_EXTRAIT CHOISI_.

┄┄┄┄┄┄

Le coût des délocalisations et « la France qui souffre »

20 décembre 2006 - 19h58 - France - Ecrit par :

Il ne fait pas bon délocaliser en période électorale. Dim, Arena, Aubade, Well... même combat ? On croyait le débat franco-français sur les délocalisations dédramatisé, voire digéré. Il s’invite à nouveau au coeur de la campagne. Il n’y a pas que le désarroi des 180 couturières d’Aubade ou des 300 salariés de Well qui frappe les esprits.

Toute opération de sous-traitance, souvent improprement baptisée « délocalisation », devient a priori « suspecte ». Qu’importe si les PME italiennes et allemandes y ont déjà largement recours depuis dix ans. Dans un bel élan commun, les tenants de l’« ordre juste », Ségolène Royal et Nicolas Sarkozy en tête, tancent les « patrons voyous » et montrent les dents. Encore faudrait-il s’entendre sur l’impact réel des délocalisations, leur coût véritable et leur logique à long terme, en évitant de se voiler la face ou de céder aux tentations démagogiques.

┄┄┄┄┄┄

_LISTING_.
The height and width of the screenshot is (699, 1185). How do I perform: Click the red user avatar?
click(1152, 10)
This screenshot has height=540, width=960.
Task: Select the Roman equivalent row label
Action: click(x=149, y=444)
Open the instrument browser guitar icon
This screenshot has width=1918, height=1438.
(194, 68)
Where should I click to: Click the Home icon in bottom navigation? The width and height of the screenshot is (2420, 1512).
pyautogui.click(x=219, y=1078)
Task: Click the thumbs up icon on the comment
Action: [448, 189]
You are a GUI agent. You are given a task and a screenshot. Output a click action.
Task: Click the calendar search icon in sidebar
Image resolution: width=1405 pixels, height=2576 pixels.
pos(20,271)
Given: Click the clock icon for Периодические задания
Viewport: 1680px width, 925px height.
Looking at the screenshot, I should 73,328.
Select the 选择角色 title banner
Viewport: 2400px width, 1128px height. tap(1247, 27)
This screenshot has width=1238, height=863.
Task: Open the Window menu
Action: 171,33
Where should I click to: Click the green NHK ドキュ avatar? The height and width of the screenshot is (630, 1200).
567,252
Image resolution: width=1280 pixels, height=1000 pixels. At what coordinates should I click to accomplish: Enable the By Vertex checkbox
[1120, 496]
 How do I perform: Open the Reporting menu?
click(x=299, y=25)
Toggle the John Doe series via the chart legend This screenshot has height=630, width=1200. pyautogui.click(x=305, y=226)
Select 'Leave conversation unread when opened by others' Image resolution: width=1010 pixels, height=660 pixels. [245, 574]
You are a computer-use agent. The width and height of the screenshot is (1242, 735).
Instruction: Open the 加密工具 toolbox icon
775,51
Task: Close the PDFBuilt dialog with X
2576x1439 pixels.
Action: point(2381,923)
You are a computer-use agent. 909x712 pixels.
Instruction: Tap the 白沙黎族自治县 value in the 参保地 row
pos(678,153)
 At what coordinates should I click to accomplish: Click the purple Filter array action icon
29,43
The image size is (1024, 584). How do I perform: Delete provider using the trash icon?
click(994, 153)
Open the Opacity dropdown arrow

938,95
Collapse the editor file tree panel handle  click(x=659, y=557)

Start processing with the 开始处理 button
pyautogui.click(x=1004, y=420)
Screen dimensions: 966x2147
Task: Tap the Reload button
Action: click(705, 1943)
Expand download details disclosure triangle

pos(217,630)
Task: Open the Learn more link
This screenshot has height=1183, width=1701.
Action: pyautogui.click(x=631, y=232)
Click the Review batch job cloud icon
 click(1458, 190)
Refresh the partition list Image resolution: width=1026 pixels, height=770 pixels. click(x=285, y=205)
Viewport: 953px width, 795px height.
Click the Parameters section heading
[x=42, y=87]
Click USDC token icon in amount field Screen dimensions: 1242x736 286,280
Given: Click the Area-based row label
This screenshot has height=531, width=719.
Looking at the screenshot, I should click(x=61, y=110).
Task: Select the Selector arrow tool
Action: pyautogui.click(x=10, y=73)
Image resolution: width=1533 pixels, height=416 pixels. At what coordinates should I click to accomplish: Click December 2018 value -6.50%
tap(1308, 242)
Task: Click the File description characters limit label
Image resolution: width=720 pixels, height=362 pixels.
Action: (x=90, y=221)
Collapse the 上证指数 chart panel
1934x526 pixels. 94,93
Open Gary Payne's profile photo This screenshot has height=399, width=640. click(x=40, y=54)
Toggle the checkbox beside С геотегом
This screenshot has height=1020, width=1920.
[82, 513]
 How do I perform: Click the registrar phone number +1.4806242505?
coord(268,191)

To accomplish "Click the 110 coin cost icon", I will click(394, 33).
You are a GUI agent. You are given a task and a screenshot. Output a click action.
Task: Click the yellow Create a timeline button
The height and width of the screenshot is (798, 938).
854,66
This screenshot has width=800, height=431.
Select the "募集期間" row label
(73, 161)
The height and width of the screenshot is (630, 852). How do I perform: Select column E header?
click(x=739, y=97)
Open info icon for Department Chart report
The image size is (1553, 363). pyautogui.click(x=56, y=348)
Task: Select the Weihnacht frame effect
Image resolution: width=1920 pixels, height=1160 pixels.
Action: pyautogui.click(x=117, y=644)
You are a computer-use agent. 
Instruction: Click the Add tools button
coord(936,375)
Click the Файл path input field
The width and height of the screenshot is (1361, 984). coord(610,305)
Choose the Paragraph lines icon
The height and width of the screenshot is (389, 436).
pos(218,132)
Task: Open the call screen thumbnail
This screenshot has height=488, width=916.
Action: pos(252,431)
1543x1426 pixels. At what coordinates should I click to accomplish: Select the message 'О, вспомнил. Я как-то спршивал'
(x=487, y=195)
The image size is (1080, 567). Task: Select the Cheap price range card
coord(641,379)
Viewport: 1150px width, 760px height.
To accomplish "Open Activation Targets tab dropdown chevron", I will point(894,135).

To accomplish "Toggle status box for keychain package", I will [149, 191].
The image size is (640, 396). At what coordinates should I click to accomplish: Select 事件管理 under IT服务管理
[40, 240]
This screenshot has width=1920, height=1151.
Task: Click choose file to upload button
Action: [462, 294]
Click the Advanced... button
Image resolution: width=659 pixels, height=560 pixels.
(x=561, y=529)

┄┄┄┄┄┄

_EXERCICE PROPOSÉ 1_.
Répondez aux questions suivantes sur l'article consacré aux délocalisations :
(a) Combien de couturières d'Aubade sont évoquées ?
(b) Les PME de quels pays recourent déjà largement à la sous-traitance depuis dix ans ?
(c) Quelles deux personnalités sont citées en tête des tenants de l'« ordre juste » ?
_EXERCICE PROPOSÉ 2_. Recopiez fidèlement le passage de l'article sur les délocalisations qui va de « Il ne fait pas » jusqu'à « frappe les esprits. » inclus.

_RÉPONSE RÉDIGÉE 1_.
(a) 180 couturières.
(b) Les PME italiennes et allemandes.
(c) Ségolène Royal et Nicolas Sarkozy.

_RÉPONSE RÉDIGÉE 2_.
Il ne fait pas bon délocaliser en période électorale. Dim, Arena, Aubade, Well... même combat ? On croyait le débat franco-français sur les délocalisations dédramatisé, voire digéré. Il s’invite à nouveau au coeur de la campagne. Il n’y a pas que le désarroi des 180 couturières d’Aubade ou des 300 salariés de Well qui frappe les esprits.